Chesapeake Energy Corporation (NYSE:CHK) Financial Analysis
United States of America’s second biggest natural gas producer and eleventh largest producer of liquids, Chesapeake Energy Corporation (NYSE:CHK) has never been considered as a company worth investing in. Starting with a meager $50,000 from its owners in 1989, Chesapeake Energy Corporation (NYSE:CHK) has grown to become one of the top gas and oil producers present in the United States. So why has Chesapeake Energy (NYSE:CHK) never realized its potential?
A deeper look into the financial performance of the company projects a solid growth for the next few years. However, the growth rate has slowed down in recent years as Chesapeake Energy (NYSE:CHK) has accumulated alot of debt, hence postponing its plan to become a global empire. It went on to produce 695 thousand barrels per day which puts it behind two other companies, however its projected growth of 7%-10% in 2015 is much better than both the other companies.
Chesapeake’s (NYSE:CHK) main problem is that it fails to convert its production growth into earnings. According to calculation, the company’s 5 years earning growth rate stands at 6.47% and price to earnings growth ratio at 1.93. Its growth rate is quite similar to other companies having a production rate which is twice of Chesapeake’s (NYSE:CHK) production rate.

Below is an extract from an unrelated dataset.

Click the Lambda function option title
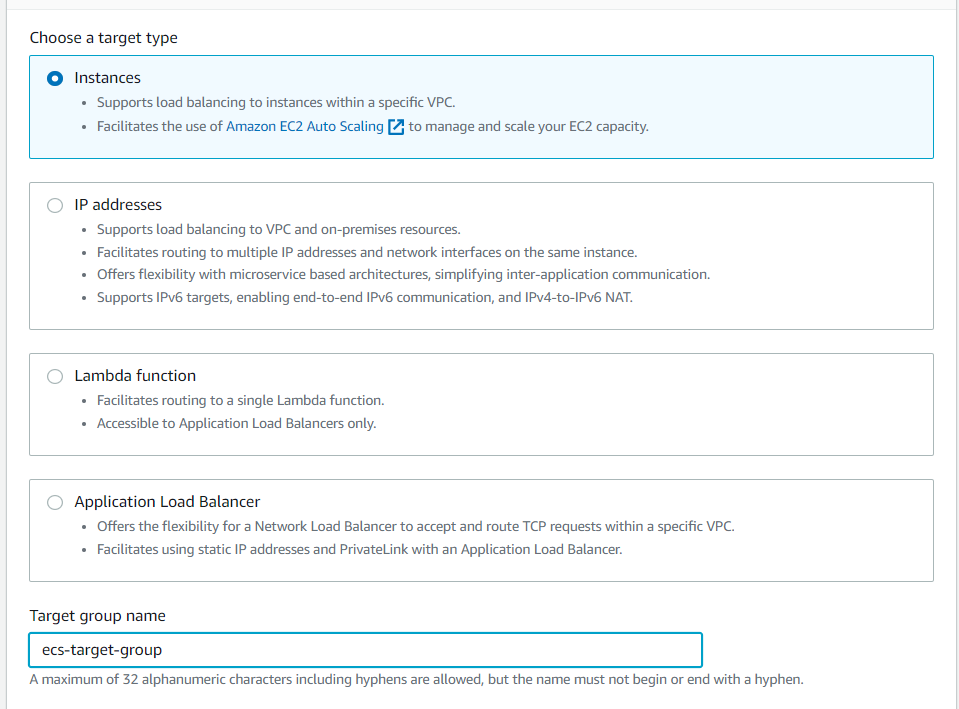 135,376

However it’s PED which stands at almost 2, deters investors from investing in it. A PED of 1 is considered cheap and a company like Devon energy which has a price to earnings growth rate of above 14 % and PED of less than 1 is considered more appealing to potential investors. Devon energy is projected to grow at a faster rate and its stock is available at a cheap valuation.
Chesapeake (NYSE:CHK) still remains mostly a natural gas producer which is one of the reasons its earnings won’t grow as fast as a company like Devon energy. Last quarter, 72% of the production by Chesapeake (NYSE:CHK) was natural gas compared to Devon energy which produced it at around 40%. This results in lower margins for the company which adversely effects its return on equity.
So to boost its return, Chesapeake (NYSE:CHK) needs to improve its margins. Reallocation of resources needs to take place and directors of Chesapeake (NYSE:CHK) need to see the shift in demand of the global market and its prices. While Chesapeake (NYSE:CHK) is a strong organization and its turnaround has it heading in the right direction as well, it still has a lot of work to do.